Oversees and drives the development and submission of regulatory filings. Participates in the development of regulatory strategy and implementation plans, and ensures that these plans are executed and satisfy regulatory requirements. Drives for rapid and timely approval of regulatory submissions. Oversees all regulatory activities and staff at the Princeton, New Jersey location. Ensures that approved product applications are maintained in compliance with regulatory filing requirements. Provides regulatory advice to global cross-functional teams on project-related regulatory matters. Interacts with regulatory agency (primarily FDA) personnel. Oversees and maintains regulatory reporting schedules.

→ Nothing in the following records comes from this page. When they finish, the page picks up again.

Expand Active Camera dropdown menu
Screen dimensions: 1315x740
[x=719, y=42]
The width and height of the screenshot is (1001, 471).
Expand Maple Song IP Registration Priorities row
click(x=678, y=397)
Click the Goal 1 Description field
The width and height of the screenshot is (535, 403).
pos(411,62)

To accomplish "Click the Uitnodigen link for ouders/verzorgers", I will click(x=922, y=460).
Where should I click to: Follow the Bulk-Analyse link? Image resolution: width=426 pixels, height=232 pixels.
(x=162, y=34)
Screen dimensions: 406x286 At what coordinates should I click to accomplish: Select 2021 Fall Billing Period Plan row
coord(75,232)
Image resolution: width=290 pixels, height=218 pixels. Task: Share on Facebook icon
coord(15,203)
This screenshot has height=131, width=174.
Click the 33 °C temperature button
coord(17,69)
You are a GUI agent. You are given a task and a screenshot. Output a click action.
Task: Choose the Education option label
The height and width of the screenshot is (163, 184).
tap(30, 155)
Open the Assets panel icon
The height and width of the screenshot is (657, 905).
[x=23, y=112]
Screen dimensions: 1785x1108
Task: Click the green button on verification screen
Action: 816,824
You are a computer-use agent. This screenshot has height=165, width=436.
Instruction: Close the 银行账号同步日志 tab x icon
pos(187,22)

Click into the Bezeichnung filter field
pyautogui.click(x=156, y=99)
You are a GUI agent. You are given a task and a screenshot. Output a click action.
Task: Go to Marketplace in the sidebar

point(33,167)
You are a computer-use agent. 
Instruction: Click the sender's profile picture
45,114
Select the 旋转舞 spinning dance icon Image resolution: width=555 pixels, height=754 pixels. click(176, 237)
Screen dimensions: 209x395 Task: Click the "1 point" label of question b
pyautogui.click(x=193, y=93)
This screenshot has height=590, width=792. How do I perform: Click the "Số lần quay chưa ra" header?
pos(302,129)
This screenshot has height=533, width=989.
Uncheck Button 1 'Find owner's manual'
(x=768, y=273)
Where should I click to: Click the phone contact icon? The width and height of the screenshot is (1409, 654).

- Provide strong RA leadership at the Princeton, New Jersey site
- Partner with global development and technical operations teams to develop quality DMFs, ANDAs, NDAs, amendments and supplements
- Ensure regulatory compliance with pre-and post-approval filing and reporting requirements
- Manage associates career development, and performance, and develop associates to their full potential
- Represent US Regulatory Affairs at internal (global and US) and external meetings
- Interact with regulatory agencies (primarily US FDA).
B.S. degree required, a MS in a scientific /related discipline strongly preferred.
Minimum of 12 years of regulatory experience required including previous supervisory experience. Experience with generic drugs preferred.